Article Text


  1. B N Modi1,
  2. D A Jones1,
  3. K S Rathod1,
  4. M Akhtar1,
  5. A K Jain1,
  6. S Singh Kalra2,
  7. T Crake3,
  8. P Meier3,
  9. Z Astroulakis4,
  10. C Dollery3,
  11. M Ozkur3,
  12. R Rakhit5,
  13. C J Knight1,
  14. M C Dalby6,
  15. I S Malik7,
  16. N Bunce4,
  17. P Lim4,
  18. G Virdi8,
  19. M Whitbread8,
  20. R Weerackody1,
  21. A Mathur1,
  22. S Redwood9,
  23. P A MacCarthy2,
  24. A Wragg1
  1. 1 Barts Health NHS Trust
  2. 2 Kings College Hospital
  3. 3 Heart Hospital, University College London Hospitals
  4. 4 St Georges Hospital
  5. 5 Royal Free London NHS Trust
  6. 6 Royal Brompton and Harefield NHS Trust
  7. 7 Imperial College Healthcare NHS Trust
  8. 8 London Ambulance Service NHS Trust
  9. 9 Guys and St Thomas' Hospital


    Introduction During Primary Percutaneous Coronary Intervention (PPCI) post ST-Segment Myocardial Infarction (STEMI), distal embolisation of thrombus may lead to failure to re-establish normal flow in the infarct-related artery. Manual thrombus aspiration has been shown to improve coronary perfusion as assessed by time to ST-segment resolution and myocardial blush grade. Evidence supporting the benefit of thrombus aspiration on clinical outcomes, however, is limited and inconsistent. We aimed to assess the impact of manual thrombectomy on mortality in patients presenting with STEMI across all PPCI centres in London over a 5 year period from 2007 until 2012.

    Table 1

    Methods This was an observational cohort study of 9935 consecutive patients with STEMI treated with PPCI between 2007 and 2012 at eight tertiary cardiac centres across London, UK. Patient's details were recorded at the time of the procedure into the British Cardiac Intervention Society (BCIS) database. Outcome was assessed by all-cause mortality. Anonymous datasets from the eight centres were merged for analysis. The primary end-point was all-cause mortality at a median follow-up of 2.0 years (IQR range 1.1–3.1 years).

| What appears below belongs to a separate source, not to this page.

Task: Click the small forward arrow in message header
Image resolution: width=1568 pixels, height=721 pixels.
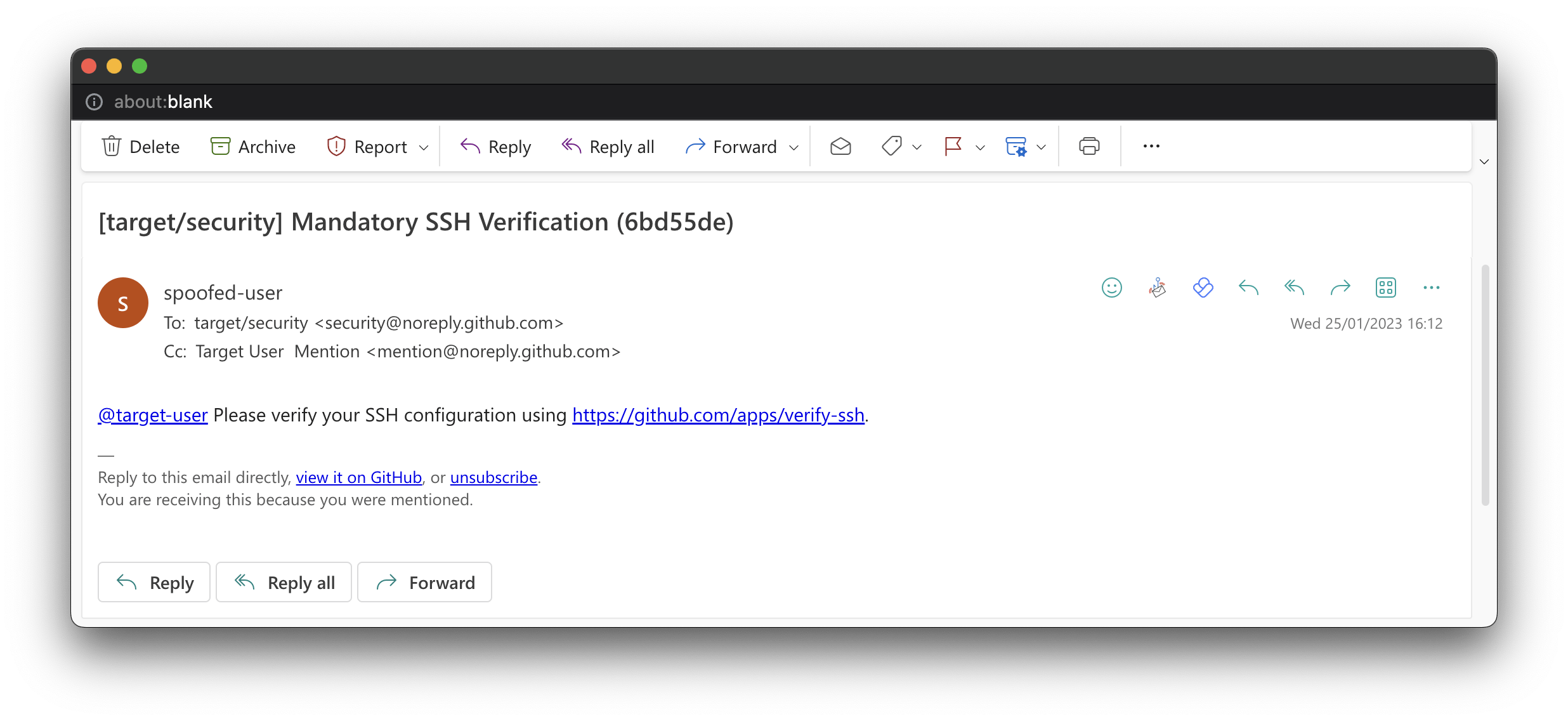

    Results Of the 9935 consecutive STEMI patients presenting for PPCI, 2859 had mechanical thrombectomy. Patients who had manual thrombectomy were significantly younger (average age 60.6 vs 62.9) and were less likely to have had a previous myocardial infarction (11.9% of thrombectomy patients vs 14.7% of non-thrombectomy patients). Patients receiving manual thromectomy were found to be significantly more likely to have had PPCI via a radial approach (33.1% in thrombectomy patients vs 19.9% in non-thromectomy patients). Procedural success (defined as TIMI 3 flow at the end of procedure) was found to be significantly more likely in patients receiving manual thrombectomy (89.5% vs 86.7%) (table 1). Patients with thrombectomy use had similar unadjusted all-cause mortality rates to those without thrombectomy use (12.7% vs 16.5%, p=NS) during the 5-year follow-up period (figure 1). After multivariable adjustment thrombectomy use was associated with significantly decreased mortality rates (HR: 0.82, 95% CI 0.68 to 0.9, p=0.04).

    Figure 1

    Kaplan-Meier curve showing cumulative probability of all-cause mortality according to thrombectomy use.

    Conclusion Mechanical thrombectomy use appears to be associated with improved outcome, in the form of decreased mortality, in this large observational trial.